Stanford Getting Rid of $18 Billion Endowment of Coal Stock 208
mdsolar sends this report from the NY Times:
"Stanford University announced Tuesday that it would divest its $18.7 billion endowment of stock in coal-mining companies, becoming the first major university to lend support to a nationwide campaign to purge endowments and pension funds of fossil fuel investments. The university said it acted in accordance with internal guidelines that allow its trustees to consider whether 'corporate policies or practices create substantial social injury' when choosing investments. Coal's status as a major source of carbon pollution linked to climate change persuaded the trustees to remove companies 'whose principal business is coal' from their investment portfolio, the university said."
Comment removed (Score:5, Informative)
Re:Activist investors (Score:4, Informative)
That said, the only way to be 'whole' with what they are saying is 'reducing' their endowment by 18 billion dollars. I.e. donate the stock and give it away. If they simply sell it, then they still have the benefit of having been given it. One might call it laundered money from a social conscience point of view.
Re:Activist investors (Score:5, Informative)
Companies only get money from stock when they offer new shares (or sell those already in company reserves), by refusing to buy shares in these types of companies they are reducing the value of future offerings by becoming one less bidder for those shares.
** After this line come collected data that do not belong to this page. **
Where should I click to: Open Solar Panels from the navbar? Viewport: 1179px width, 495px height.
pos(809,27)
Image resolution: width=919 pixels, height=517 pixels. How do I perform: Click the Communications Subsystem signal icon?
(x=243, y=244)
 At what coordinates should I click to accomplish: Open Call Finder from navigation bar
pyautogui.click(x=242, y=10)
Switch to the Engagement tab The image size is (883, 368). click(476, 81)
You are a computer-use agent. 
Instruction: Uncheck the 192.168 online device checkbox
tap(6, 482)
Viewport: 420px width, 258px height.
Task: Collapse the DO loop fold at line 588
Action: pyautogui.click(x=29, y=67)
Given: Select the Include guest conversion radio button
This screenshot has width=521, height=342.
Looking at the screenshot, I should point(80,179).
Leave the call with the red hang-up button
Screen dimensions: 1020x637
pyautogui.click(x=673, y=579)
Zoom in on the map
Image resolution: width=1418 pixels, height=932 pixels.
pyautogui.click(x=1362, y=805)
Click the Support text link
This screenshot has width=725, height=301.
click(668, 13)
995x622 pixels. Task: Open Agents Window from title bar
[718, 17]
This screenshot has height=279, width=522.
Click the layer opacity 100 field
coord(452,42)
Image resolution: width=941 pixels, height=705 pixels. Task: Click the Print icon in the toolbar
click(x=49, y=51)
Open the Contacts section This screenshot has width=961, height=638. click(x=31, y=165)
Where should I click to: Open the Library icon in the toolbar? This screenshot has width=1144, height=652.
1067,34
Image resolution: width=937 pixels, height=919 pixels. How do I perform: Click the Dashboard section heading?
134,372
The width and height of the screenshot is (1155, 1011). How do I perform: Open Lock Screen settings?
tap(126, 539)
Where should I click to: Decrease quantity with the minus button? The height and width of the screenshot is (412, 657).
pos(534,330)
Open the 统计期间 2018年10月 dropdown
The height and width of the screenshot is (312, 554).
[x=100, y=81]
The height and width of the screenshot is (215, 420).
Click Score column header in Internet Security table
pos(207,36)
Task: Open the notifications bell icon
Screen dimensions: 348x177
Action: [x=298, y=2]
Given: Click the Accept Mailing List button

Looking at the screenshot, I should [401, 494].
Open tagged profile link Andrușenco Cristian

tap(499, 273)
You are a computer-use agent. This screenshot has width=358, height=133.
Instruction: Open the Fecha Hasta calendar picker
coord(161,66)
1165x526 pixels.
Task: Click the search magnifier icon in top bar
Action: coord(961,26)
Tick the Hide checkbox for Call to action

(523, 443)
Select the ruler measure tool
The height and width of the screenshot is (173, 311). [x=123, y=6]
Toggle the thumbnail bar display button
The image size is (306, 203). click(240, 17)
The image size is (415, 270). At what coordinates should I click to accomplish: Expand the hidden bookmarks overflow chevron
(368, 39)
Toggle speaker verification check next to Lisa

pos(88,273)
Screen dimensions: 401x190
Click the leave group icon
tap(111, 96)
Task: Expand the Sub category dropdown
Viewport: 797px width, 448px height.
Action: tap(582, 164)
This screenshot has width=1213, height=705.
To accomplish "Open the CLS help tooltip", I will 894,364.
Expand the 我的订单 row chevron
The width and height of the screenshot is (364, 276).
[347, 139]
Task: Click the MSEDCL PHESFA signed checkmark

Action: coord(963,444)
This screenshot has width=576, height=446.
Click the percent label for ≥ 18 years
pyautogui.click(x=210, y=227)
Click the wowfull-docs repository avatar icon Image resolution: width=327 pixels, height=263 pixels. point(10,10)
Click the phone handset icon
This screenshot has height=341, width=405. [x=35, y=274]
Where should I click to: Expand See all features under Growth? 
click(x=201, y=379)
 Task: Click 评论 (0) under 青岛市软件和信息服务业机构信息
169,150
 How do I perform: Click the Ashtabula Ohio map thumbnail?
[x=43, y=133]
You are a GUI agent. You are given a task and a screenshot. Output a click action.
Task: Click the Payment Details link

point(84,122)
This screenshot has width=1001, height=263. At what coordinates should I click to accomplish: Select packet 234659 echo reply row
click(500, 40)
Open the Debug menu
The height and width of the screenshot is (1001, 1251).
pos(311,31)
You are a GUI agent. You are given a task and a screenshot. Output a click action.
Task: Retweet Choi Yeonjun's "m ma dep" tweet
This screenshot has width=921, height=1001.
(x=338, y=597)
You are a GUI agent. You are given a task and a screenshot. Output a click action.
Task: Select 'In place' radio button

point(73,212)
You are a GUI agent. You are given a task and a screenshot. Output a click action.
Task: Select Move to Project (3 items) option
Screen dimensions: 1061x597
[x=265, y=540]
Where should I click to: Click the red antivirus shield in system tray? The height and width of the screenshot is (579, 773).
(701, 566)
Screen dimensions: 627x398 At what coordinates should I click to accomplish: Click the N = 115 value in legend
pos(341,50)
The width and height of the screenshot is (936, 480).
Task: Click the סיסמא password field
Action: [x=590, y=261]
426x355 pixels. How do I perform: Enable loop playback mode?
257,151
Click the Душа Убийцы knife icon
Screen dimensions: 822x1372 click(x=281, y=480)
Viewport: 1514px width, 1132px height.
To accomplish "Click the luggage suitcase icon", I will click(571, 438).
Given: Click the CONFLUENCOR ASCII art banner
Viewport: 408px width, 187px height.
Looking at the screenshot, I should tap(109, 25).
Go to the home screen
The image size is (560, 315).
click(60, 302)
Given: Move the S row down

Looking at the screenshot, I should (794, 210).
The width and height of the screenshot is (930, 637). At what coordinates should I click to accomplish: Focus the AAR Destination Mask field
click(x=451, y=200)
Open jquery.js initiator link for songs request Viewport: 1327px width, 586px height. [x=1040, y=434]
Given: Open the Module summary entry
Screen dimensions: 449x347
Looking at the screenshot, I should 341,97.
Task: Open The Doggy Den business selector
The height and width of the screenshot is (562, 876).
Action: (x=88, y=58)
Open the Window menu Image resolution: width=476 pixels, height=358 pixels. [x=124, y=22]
Misleading headline (Score:5, Informative)
Stanford University has an $18 billion endowment, but only a fraction of that is invested in coal mining companies. They're not just dumping $18 billion worth of stock.
Summary is WRONG (Score:5, Informative)
they are reducing the value of future offerings by becoming one less bidder for those shares.
Not by much, because the summary is WRONG. $18B is the value of their entire endowment. The fraction of that specifically invested in coal is a tiny fraction of that. If they are smart, they already divested, before making the announcement.
Re:Divest of Electrical Use Too? (Score:3, Informative)
Does this mean Standford will divest itself from the use of electricity too? Or is this just a hypocritical publicity stunt?
Stanford receives electricity from two sources -- Cardinal Cogen, an onsite natural gas cogeneration unit, and PG&E. Neither of which use coal.